Senate GOP passes tweaked budget bill

Competing versions of Ohio spending plan differ on type of personal income tax cut

6/7/2013
BY JIM PROVANCE
BLADE COLUMBUS BUREAU CHIEF

COLUMBUS — Ohio’s next two-year budget will contain a personal income tax cut, but who will benefit remains in dispute between the conflicting House and Senate versions.

The Republican-controlled Ohio Senate on Thursday voted 23-10, along party lines, to finalize its version of a nearly $62 billion spending plan. The chamber stripped out the House-passed 7 percent income tax cut for all Ohioans in favor of a $1.4 billion cut targeting owners of small businesses.

“Looking at where we were two years ago, it’s amazing [that] the discussion we’ve been having regarding this budget has been about cutting taxes, not raising them,” said state Sen. Scott Oelslager (R., Canton).

A joint House-Senate conference committee will hammer out a compromise between the two proposals with the goal of getting a final plan to Gov. John Kasich’s desk by June 30.

As the Senate debated the budget, the Kasich administration released numbers showing that tax collections through the first 11 months of this fiscal year have run $735.5 million, or 4 percent, ahead of projections.

State Sen. Edna Brown (D., Toledo) argued that money from the proposed tax cuts would be better invested in such things as additional support for K-12 schools and health care.

“Instead, the focus has been placed on investing our resources in tax breaks that overwhelmingly benefit a very small portion of the state,” she said. “We have heard that these tax breaks will bring jobs and prosperity to Ohio, but those same promises have been made many times in the past, and we’re still waiting to see those promises come to fruition.”

The 5,371-page House Bill 59 veers often from dollars and cents. Republicans rejected an attempt by Democrats to remove language that would make it tougher for abortion clinics to get emergency agreements with hospitals that the bill says they must have.
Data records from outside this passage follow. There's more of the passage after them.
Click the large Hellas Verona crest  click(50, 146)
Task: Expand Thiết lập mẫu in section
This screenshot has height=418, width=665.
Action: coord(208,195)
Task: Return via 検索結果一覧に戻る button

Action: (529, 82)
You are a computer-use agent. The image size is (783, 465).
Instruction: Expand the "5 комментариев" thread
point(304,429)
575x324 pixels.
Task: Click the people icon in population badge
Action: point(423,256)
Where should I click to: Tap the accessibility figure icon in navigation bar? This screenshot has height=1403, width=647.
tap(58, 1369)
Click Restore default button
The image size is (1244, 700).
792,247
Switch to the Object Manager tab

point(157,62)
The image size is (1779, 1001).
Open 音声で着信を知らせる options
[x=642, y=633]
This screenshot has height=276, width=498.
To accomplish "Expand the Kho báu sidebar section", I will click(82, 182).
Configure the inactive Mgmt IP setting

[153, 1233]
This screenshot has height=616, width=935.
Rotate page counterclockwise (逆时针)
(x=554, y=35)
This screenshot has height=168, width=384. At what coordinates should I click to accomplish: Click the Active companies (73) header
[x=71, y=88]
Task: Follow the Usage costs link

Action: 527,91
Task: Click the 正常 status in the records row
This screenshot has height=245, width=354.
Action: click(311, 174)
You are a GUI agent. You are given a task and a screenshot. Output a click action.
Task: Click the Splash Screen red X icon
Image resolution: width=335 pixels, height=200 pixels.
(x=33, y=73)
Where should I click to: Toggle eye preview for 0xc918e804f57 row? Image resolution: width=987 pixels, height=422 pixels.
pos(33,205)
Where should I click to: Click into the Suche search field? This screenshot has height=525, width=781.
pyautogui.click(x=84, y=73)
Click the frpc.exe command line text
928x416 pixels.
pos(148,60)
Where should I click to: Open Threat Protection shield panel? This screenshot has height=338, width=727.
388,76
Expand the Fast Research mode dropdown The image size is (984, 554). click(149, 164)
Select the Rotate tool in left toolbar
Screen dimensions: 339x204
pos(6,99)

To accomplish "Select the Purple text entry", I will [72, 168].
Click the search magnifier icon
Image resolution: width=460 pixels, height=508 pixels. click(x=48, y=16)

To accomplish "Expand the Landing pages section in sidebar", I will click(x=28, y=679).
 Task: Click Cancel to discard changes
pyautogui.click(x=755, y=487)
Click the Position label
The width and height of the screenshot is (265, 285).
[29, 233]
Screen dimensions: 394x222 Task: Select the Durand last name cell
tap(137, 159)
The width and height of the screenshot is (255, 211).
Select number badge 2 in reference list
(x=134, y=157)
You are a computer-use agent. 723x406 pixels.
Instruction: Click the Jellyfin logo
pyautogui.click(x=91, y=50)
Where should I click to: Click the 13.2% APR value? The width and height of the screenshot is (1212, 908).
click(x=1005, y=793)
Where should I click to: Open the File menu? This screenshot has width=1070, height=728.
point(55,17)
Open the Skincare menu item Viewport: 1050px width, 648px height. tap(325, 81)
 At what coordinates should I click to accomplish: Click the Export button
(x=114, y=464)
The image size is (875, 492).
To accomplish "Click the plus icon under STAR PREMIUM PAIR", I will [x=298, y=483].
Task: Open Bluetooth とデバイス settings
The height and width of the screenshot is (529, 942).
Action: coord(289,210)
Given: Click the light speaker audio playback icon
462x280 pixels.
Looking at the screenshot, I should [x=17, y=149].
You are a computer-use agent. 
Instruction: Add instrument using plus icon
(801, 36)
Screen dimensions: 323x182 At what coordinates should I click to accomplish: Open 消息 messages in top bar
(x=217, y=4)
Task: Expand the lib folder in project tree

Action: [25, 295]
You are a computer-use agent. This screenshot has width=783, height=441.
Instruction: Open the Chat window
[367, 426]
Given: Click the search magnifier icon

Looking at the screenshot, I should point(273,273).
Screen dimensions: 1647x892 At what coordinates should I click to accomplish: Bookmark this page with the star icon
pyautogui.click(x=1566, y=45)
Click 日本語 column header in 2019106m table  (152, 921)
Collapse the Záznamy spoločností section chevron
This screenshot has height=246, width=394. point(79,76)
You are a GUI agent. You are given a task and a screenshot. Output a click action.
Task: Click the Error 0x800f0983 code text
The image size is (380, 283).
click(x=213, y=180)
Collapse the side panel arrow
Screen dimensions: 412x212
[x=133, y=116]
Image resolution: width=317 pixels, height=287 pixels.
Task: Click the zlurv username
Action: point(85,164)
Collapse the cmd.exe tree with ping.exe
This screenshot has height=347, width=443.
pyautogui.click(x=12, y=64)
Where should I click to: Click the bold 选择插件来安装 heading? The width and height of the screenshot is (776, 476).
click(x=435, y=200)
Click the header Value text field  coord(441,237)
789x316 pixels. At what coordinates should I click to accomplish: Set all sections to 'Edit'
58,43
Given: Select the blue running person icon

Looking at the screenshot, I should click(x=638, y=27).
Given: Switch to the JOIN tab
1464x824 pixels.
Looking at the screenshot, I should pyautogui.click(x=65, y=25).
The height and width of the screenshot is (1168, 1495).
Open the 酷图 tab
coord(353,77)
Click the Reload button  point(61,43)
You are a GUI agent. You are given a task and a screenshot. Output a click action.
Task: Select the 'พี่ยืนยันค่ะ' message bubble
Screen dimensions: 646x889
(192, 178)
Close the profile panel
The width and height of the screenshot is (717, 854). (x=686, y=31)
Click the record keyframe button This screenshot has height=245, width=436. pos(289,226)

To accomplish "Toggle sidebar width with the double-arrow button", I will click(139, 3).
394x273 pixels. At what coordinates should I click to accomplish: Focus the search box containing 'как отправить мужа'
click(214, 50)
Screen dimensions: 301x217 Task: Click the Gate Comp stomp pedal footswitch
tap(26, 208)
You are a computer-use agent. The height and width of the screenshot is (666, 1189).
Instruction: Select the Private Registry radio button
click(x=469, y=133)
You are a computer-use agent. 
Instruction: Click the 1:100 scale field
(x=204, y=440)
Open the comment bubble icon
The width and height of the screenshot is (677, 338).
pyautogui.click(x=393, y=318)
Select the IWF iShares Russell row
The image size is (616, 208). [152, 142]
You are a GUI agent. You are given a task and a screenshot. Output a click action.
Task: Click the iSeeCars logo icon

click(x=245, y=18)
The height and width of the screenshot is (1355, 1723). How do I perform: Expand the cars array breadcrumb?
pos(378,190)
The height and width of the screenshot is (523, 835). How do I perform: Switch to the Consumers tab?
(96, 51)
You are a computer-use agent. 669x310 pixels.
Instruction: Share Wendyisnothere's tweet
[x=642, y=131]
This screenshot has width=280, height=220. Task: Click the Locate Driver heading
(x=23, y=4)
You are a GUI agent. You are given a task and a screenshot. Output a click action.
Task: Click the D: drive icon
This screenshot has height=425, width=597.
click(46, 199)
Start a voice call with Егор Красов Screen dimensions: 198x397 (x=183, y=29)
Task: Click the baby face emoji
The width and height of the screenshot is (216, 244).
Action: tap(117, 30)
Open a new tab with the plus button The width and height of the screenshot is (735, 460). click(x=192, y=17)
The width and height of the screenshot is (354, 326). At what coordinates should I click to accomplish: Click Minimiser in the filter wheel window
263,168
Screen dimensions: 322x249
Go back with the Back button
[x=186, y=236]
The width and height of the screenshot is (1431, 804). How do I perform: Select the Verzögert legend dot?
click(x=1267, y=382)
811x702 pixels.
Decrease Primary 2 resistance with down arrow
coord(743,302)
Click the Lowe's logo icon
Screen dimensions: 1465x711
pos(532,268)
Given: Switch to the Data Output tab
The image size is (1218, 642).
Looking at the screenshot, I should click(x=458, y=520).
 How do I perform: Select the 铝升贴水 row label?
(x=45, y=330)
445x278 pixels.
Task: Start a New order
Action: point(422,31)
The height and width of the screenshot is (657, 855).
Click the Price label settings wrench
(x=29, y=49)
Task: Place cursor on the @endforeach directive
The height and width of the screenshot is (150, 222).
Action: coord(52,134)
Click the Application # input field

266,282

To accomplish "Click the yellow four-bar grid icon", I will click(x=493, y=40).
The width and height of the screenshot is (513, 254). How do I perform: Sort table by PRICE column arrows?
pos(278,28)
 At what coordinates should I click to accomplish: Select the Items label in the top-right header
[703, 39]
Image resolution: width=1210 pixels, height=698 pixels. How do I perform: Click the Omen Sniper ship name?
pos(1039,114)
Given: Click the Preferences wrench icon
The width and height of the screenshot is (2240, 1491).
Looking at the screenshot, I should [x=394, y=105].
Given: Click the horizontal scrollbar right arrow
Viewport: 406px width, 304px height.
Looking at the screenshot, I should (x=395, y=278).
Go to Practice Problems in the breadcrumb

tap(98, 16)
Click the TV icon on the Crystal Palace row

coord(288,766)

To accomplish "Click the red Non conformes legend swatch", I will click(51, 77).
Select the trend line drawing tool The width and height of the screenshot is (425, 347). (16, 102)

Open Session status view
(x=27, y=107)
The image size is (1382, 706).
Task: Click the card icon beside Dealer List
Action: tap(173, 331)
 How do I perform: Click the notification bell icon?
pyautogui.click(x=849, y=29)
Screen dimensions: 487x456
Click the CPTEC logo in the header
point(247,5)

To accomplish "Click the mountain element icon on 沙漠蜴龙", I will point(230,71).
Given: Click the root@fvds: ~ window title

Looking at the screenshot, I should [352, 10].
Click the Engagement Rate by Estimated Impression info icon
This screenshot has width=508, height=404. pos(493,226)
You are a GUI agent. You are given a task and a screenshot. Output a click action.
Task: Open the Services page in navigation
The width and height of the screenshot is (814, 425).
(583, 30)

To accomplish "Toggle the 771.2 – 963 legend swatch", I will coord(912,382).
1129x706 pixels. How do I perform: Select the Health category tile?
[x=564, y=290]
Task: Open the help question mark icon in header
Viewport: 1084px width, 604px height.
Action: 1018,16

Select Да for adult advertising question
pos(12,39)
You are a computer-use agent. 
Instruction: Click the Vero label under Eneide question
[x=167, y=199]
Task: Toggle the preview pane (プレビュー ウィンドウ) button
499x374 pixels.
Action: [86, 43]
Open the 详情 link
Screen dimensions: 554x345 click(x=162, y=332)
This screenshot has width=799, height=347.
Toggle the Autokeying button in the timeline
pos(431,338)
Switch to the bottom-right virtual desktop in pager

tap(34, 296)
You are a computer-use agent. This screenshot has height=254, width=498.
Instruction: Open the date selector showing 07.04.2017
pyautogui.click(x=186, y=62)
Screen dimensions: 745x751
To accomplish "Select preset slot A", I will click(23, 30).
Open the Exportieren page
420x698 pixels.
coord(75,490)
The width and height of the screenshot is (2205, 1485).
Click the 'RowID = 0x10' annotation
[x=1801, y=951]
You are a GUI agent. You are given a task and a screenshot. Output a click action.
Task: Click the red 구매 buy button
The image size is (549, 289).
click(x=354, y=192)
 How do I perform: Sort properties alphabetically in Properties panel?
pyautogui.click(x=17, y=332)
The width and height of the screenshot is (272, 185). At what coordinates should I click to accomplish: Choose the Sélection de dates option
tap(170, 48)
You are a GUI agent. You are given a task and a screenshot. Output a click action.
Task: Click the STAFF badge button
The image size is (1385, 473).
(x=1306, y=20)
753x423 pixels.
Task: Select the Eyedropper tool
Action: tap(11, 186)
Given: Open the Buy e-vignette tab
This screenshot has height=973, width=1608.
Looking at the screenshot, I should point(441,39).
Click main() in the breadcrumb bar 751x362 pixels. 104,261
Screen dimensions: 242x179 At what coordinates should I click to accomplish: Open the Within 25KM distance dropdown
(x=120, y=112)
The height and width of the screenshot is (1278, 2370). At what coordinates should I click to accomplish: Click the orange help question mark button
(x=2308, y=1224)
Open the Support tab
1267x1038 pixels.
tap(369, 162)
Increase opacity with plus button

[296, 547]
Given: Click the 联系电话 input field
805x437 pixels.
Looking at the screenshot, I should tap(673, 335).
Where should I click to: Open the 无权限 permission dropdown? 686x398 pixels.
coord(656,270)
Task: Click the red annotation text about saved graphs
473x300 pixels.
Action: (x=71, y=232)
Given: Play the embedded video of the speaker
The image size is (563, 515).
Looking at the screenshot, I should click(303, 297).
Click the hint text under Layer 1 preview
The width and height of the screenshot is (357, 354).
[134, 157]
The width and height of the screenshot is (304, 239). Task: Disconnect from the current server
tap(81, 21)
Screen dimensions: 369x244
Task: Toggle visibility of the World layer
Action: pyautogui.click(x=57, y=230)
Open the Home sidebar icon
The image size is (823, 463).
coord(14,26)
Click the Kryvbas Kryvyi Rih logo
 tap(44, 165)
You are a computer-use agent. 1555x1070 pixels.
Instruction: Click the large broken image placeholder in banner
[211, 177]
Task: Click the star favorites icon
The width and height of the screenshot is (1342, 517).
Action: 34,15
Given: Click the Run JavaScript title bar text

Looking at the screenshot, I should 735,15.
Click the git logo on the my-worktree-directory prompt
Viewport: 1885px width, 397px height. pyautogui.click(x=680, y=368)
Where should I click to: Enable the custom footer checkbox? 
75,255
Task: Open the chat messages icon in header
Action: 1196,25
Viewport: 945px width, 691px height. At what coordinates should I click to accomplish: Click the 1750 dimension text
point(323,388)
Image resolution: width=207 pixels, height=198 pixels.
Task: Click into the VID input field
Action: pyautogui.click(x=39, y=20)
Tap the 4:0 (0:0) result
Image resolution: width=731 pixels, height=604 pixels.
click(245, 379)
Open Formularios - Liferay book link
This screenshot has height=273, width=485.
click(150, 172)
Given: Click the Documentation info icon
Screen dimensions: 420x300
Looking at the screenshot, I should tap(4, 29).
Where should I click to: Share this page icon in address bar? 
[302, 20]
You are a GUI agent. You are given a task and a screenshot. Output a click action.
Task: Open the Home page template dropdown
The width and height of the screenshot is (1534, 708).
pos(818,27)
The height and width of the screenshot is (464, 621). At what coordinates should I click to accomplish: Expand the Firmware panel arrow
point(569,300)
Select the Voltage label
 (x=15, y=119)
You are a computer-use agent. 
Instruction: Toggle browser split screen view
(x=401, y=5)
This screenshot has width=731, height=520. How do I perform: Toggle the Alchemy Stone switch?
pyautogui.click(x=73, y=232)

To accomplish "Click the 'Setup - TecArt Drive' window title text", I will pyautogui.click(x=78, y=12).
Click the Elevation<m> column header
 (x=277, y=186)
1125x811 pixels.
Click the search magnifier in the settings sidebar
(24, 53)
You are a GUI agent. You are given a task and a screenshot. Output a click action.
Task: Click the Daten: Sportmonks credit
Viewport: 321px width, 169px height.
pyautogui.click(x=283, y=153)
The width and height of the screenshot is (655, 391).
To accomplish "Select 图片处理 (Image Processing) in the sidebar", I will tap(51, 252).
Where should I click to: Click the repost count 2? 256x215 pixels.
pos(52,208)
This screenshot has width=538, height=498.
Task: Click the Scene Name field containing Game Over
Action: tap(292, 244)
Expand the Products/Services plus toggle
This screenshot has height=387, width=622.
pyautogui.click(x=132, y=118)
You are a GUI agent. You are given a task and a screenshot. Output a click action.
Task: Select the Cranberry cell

“You’re telling public hospitals you can’t do business with these clinics,” state Sen. Charleta Tavares (D., Columbus) said. “Further, you can’t do business with the physicians who are on your panels at your hospitals. So in essence, you’re destroying health care for women, and as a woman, I’m offended.”

But state Sen. Peggy Lehner (R., Kettering) defended the abortion-related amendments, particularly one placing Planned Parenthood at the end of the line when it comes to distributing federal family-planning dollars.

“We are not talking about a war on women,” she said. “We are not talking about trying to deny women access to contraception. ... If Planned Parenthood chose today to give up being the nation’s No. 1 abortion provider, this amendment would be yanked out of here faster than a fetal heartbeat.”

The bill also opens the door to higher speed limits on more four-lane rural highways and erases an overdue $553,389 sales-tax bill for the Toledo Mud Hens.

There are many other things on which the House and Senate agree. Neither plan includes Mr. Kasich’s proposed partnership with the federal government to expand eligibility for Medicaid coverage under President Obama’s health-care reform law.

And they both left largely intact a new funding formula for public colleges and universities that distributes state aid based more on how many students they graduate and retain in the state rather than the number they enroll.

The Senate is more generous with K-12 schools than the House or governor.

But even with $717 million more funneled into basic school subsidies over two years, the plan does not restore funding to levels seen prior to the deep cuts imposed during the recession.

Both the House and Senate versions contain some increase in funding for local governments, but again not to prerecession levels.